Exercise details
Extend the essay on Lynne Sue Moon's film roles past its last sentence, keeping its voice and subject.

Excerpt provided
+---+
The Vanishing: Part Two

Lynne Sue Moon’s filmography is brief, though interesting. Asian actors at the time usually had short careers, and all too rarely played lead roles. There was the occasional breakthrough to a moment in the limelight, such as when Nancy Kwan starred in The World of Susie Wong. However for the most part, opportunities were pretty scarce. In the 1960’s, major asian roles were still being given to western actors, and with horrible results. (Mickey Rooney giving an unspeakably xenophobic performance as the Japanese Yunioshi in Breakfast at Tiffany’s.)

Though Lynne made a bare handful of appearances, they were all in films that were at the very least, interesting. Moreover her roles in them were supporting ones, and so it’s to her credit that she made such an impression given the limited opportunities she had.

To Sir With Love (1967) is the film that has best survived the tests of time, and everyone remembers the closing moments of it, when Lynne emerges shyly from the crowd to offer Sidney Poitier’s teacher the pupils’ farewell gift to him.
+---+
Data segment

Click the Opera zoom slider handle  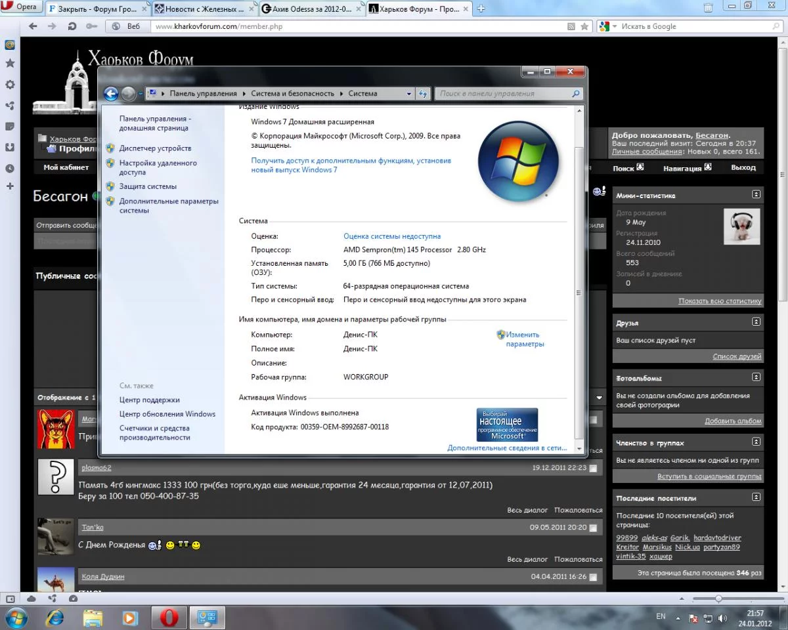point(718,599)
+---+
Written reply
To Sir With Love

Marco the Magnificent (1965) starring the darkly handsome Horst Buchholtz, has a cast that includes a token blink-and-you’ll-miss-him appearance by Orson Welles. There’s also Omar Sharif, Anthony Quinn and Akim Tamiroff to beef things up on the poster, though don’t be taken in by their presences, because the film is a mess. Lynne appears as Princess Gogatine, though bewilderingly her name when the credits roll has been changed to Lee Sue Moon.

Lynne Sue Moon with Horst Buchholtz in Marco the Magniificent

55 Days in Peking, inflated epic though it is, has to be my favourite of Lynne’s  films. That tender scene with Charlton Heston breaks my heart, every time.

Lynne Sue Moon and Charlton Heston

Below: in this photograph taken in Madrid, Heston is in costume, though Lynne is wearing her own clothes and so clearly isn’t about to go before the cameras.

Below: a publicity image for the film taken on set.

13 Frightened Girls is notable mainly for the fact that it was directed by schlockmeister William Castle, better known for his horror films, though he’s in a restrained mood in this weird ‘espionage/girls’ finishing-school’ mash-up.

13 Frightened Girls

Lynne Sue Moon Filmography

To Sir, with Love: 1967. Miss Wong

Marco the Magnificent: 1965. Princess Gogatine (credited as Lee Sue Moon)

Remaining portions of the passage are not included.